Patrick Awuah: Educating the Future Leaders of Africa

Patrick AwuahThe prestigious and pioneering Ashesi University in Ghana is on a mission to educate a new generation of business leaders. Built on a hilltop in the countryside near Accra, the private-run institution has set out to develop critical thought and empathy in students – two qualities Ashesi University considers indispensable tools for a new generation of leaders.

The liberal arts college is the brainchild of Patrick Awuah who abandoned a lucrative career in software development in the United States to return to his native land and build a university from scratch. As a young man, Mr Awuah left Ghana to take up a scholarship at a prestigious Little Ivy college. He double-majored in Economics and Engineering. After graduation, he joined Microsoft, where he met his future wife, and went on to make a fortune.

The birth of the Awuahs first child led the young father to reflect on his own childhood: “As a parent I began reconsidering the importance of Africa for my children and future grandchildren. It is when I really started thinking about a return home in order to do something that would help foster economic development.”

Mr Awuah was aware that the self-perception of Africans may be affected by the negative perception of the continent. He felt the time had come to do something about this. Mr Awuah first considered setting up a software business in Ghana. However, he was deterred by concerns about the quality and availability of local graduates. He also felt that Ghana’s educational system relied too much on committing facts to memory instead of encouraging critical thinking and developing problem-solving skills. These thoughts became the genesis of his idea to establish a university to educate Africa’s future leaders.

“I felt that if I could somehow get engaged in education and focus on forming a generation of compassionate leaders with a well-rounded sense of ethics, that would have a significant long-term impact on this country.”

Encouraged by his wife Rebecah, Mr Awauh quit Microsoft and enrolled at Berkeley’s Haas School of Business in order to evaluate the feasibility of his plan and gain the broader range of managerial skills needed for the founding and running of a university.
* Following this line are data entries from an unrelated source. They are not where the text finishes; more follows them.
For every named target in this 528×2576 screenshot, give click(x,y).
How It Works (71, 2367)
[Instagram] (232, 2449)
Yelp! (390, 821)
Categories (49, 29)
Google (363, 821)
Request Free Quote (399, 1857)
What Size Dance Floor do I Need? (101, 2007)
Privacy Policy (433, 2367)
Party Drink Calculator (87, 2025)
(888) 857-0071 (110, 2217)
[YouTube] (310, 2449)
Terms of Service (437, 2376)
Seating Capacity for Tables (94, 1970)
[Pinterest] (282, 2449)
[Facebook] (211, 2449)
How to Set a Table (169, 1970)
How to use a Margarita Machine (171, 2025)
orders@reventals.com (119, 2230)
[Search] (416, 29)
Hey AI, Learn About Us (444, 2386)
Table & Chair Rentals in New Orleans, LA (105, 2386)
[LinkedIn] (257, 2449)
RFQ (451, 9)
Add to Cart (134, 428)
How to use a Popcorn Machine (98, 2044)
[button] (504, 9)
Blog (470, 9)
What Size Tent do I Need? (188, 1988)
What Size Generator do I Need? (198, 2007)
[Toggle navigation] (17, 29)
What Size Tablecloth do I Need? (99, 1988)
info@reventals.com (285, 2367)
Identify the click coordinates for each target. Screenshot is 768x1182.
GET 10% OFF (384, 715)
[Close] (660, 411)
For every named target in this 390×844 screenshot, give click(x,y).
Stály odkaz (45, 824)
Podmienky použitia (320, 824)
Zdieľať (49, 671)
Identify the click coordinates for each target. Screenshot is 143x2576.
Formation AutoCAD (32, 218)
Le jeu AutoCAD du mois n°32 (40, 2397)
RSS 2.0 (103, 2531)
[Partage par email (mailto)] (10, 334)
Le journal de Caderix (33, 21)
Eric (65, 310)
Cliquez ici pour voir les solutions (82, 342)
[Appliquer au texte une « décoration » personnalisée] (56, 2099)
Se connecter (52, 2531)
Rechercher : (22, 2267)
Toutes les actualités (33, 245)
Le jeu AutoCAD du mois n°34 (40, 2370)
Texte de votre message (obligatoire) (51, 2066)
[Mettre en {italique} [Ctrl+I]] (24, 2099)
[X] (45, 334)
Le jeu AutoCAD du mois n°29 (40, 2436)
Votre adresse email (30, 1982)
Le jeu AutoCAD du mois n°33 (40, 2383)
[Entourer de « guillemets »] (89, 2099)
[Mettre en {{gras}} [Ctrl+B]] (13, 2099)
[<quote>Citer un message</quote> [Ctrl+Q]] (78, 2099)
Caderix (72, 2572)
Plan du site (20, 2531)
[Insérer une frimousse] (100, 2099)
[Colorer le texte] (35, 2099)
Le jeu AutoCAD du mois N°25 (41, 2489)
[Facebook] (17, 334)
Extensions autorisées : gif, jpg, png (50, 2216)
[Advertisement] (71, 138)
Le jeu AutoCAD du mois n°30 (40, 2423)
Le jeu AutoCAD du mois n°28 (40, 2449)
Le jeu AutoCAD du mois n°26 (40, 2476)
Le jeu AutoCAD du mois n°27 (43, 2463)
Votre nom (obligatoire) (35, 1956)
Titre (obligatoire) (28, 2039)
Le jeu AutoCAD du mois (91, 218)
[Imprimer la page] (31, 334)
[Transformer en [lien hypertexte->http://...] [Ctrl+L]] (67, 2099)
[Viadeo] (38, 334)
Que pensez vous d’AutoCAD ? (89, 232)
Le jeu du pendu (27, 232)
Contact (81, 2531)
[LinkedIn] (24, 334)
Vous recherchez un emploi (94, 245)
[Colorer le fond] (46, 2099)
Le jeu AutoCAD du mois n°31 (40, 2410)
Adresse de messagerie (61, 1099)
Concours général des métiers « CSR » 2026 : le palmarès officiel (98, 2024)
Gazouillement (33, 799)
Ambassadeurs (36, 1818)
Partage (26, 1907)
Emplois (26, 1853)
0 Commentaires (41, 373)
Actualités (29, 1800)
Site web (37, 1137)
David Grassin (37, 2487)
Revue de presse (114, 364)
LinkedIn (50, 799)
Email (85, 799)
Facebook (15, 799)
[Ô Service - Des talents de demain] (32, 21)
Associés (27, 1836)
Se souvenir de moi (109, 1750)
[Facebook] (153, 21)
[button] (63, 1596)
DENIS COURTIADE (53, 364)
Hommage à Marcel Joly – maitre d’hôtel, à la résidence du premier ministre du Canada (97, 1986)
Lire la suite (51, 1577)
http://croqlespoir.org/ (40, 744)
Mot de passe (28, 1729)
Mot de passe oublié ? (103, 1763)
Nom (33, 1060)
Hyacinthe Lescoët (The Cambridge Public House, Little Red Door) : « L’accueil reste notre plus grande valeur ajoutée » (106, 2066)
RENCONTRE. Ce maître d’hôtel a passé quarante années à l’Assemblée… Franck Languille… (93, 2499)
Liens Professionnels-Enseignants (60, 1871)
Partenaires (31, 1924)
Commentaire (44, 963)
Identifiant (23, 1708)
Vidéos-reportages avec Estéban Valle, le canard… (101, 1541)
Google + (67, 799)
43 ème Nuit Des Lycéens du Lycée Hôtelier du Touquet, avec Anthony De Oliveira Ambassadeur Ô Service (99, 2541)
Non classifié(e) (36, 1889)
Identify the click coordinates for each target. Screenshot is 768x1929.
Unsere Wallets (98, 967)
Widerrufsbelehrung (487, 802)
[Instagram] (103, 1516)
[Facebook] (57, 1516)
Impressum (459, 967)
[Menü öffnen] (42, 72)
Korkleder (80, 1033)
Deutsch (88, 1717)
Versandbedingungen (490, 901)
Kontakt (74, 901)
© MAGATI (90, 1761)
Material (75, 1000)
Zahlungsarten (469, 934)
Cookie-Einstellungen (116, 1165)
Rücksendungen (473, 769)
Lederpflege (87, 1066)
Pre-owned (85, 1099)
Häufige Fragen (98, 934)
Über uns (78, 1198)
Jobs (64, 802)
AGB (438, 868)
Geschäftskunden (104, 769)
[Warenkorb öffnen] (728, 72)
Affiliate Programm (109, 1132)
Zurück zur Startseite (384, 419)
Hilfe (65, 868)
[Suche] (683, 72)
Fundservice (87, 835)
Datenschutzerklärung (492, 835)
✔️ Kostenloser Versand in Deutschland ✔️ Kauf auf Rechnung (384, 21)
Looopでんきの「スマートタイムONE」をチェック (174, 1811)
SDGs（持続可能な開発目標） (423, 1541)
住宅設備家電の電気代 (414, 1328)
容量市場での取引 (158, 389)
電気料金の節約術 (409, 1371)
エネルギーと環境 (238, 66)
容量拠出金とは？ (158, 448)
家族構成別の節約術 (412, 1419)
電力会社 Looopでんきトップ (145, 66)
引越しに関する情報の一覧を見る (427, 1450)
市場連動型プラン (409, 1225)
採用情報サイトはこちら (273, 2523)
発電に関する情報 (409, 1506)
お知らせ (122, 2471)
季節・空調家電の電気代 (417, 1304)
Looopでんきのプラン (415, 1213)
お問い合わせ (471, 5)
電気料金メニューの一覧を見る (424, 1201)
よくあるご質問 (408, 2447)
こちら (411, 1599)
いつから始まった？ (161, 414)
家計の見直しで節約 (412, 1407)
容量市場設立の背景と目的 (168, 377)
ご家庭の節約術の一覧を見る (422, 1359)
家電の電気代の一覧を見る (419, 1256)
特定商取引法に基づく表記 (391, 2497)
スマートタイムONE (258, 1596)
His MBA thesis encompassed a detailed business plan for his university.

In 1999, Mr Awuah set up the Ashesi University Foundation. The family moved to Ghana where they acquired a plot of land and started building. In 2002, the first class of thirty students enrolled. The facilities soon needed expansion and upgrading as the student body swelled into four figures. The university’s growth has been financed through a combination of philanthropy and tuition fees.

At Ashesi University, students follow an interdisciplinary liberal arts curriculum that includes courses in the humanities and social sciences, as well as mathematics and preparatory business and computer science courses. Students’ critical thinking skills are developed by exploring the connections between fields of knowledge, questioning assumptions, reflecting on the dissident views, and exploring and analysing alternative explanations to the many aspects of human existence. Graduates major in Business Administration, Computer Science, and Management Information Systems. A suite of engineering subjects is available to the 2015 intake.

The university now attracts students from across the continent. Its graduates have an excellent record in securing jobs. Mr Awuah’s vision of educating a generation of future leaders is still in its early stages. However, the university’s progress is remarkable and it has already earned a stellar reputation. In 2015, Mr Awuah was ranked by Fortune Magazine as one of the World’s 50 Greatest Leaders.

Thus, Microsoft’s loss appears to be Africa’s gain. The quietly spoken, reflective, and modest Ghanaian had awards and honours heaped upon him but only time will tell if Mr Awuah’s vision will come to pass.